**Work item:** Look through the data that follows and copy each line with the string "agent".

**Extracted data:**

☆ ☆ ☆ ☆ ☆

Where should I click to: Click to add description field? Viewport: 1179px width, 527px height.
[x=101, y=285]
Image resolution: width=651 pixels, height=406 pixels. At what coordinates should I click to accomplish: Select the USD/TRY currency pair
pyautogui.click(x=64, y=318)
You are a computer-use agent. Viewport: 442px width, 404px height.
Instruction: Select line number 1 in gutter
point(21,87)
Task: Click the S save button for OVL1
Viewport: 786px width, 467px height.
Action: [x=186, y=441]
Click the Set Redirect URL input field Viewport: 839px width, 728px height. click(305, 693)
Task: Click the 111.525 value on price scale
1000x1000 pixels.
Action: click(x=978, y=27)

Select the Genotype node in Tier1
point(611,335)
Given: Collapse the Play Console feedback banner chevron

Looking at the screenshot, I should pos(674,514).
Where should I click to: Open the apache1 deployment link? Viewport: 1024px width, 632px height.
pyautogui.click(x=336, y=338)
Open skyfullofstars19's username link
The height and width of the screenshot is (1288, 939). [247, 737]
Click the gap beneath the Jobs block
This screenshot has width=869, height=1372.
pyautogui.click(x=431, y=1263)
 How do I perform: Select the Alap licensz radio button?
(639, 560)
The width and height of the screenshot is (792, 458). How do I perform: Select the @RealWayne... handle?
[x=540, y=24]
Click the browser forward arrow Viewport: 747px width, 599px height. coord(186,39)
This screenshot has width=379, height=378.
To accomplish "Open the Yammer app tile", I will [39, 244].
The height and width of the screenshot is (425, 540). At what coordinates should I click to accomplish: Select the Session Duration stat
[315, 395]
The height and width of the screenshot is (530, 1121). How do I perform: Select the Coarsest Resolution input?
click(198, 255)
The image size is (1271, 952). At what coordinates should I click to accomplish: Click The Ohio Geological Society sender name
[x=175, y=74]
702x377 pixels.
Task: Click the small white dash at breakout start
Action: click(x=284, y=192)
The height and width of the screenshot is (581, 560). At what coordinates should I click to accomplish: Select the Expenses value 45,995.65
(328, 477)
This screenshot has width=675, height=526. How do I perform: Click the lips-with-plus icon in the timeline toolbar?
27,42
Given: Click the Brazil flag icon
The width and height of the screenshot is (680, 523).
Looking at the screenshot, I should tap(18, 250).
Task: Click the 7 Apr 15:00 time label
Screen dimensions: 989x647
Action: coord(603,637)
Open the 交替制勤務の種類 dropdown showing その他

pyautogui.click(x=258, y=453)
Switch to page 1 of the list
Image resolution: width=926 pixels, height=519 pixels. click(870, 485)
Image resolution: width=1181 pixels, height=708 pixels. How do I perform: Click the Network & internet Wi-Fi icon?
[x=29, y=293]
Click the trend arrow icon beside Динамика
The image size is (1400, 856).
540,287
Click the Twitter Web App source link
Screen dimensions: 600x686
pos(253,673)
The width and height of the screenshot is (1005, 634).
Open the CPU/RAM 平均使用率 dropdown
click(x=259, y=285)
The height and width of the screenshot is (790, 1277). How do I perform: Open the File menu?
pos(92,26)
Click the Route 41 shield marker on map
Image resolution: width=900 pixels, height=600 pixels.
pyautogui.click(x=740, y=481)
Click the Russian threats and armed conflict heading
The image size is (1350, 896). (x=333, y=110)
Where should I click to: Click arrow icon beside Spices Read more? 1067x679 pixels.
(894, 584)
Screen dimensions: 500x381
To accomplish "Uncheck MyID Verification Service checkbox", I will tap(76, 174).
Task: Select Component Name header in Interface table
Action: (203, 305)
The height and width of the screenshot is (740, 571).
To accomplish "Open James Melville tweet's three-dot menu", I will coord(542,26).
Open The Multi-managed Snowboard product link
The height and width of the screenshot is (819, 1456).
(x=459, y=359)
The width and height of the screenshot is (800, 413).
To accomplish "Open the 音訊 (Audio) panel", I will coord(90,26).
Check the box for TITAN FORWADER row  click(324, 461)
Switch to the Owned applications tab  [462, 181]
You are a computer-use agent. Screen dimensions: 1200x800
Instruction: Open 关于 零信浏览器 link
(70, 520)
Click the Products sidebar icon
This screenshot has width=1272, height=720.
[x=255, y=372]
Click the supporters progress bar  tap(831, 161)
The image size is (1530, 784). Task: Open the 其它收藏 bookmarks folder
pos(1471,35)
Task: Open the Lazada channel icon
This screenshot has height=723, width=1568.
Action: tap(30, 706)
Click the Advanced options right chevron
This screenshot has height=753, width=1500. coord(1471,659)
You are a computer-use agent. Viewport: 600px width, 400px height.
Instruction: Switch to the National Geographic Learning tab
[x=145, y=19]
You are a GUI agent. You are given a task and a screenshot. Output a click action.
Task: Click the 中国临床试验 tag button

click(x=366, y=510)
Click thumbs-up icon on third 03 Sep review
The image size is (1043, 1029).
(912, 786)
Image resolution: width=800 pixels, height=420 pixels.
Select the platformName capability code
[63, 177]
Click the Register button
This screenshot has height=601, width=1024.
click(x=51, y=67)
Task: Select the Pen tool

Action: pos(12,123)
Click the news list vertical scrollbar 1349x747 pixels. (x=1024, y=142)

☆ ☆ ☆ ☆ ☆

**Result of the exercise:**
You are a computer-use agent. Viewport: 442px width, 404px height.
You are a computer-use agent. Screen dimensions: 1200x800
You are a computer-use agent. Viewport: 600px width, 400px height.
You are a GUI agent. You are given a task and a screenshot. Output a click action.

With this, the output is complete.